**Task to carry out:** Among the lines below, how many have the string "agent" in them? Only the number is wanted.

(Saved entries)
● ● ●

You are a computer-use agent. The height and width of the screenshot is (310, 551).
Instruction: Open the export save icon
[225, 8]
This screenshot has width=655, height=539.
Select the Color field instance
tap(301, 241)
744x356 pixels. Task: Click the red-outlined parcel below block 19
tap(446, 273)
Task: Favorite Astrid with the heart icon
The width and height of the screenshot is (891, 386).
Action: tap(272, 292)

● ● ●

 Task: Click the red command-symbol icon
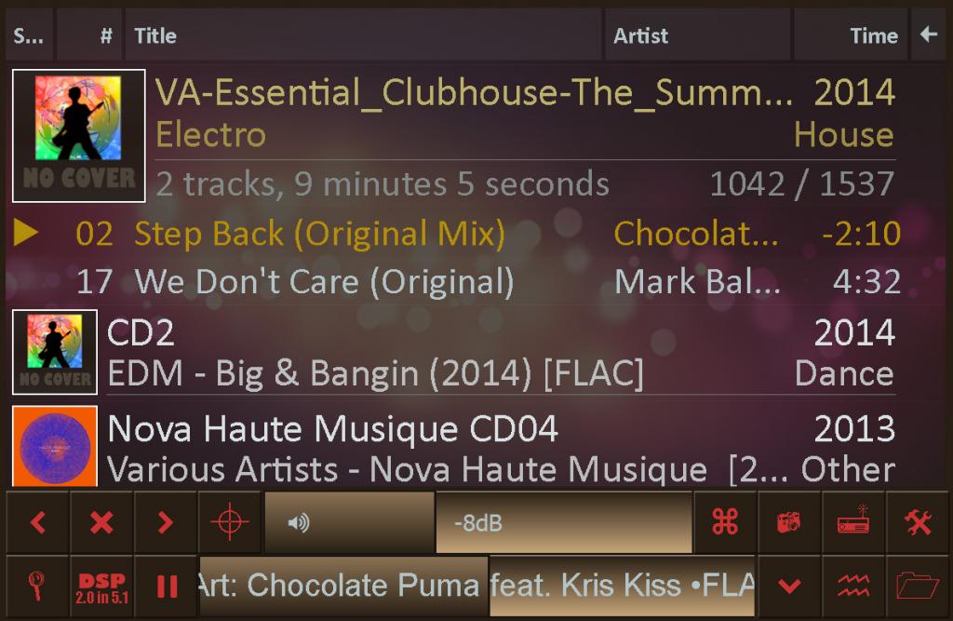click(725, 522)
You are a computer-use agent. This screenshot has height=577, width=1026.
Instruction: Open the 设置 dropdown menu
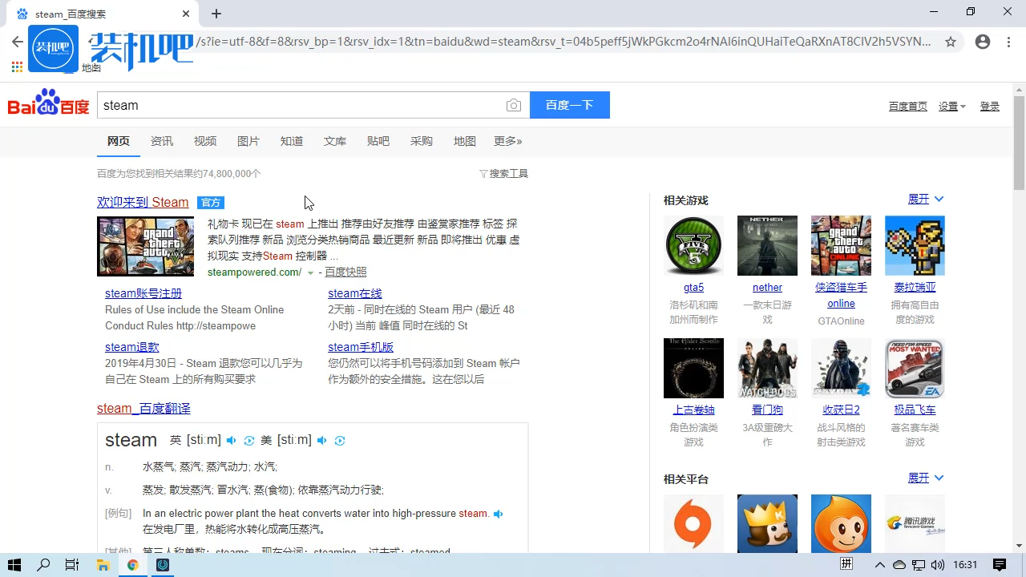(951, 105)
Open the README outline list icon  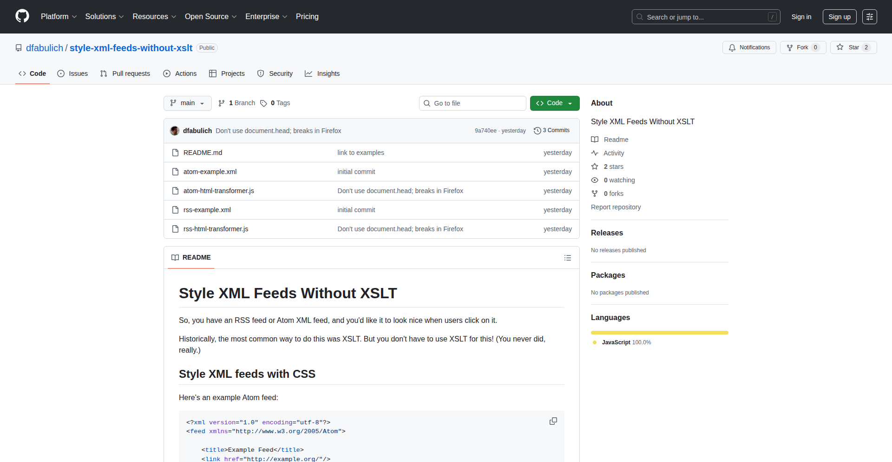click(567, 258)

● ● ●

**Answer to this problem:** 2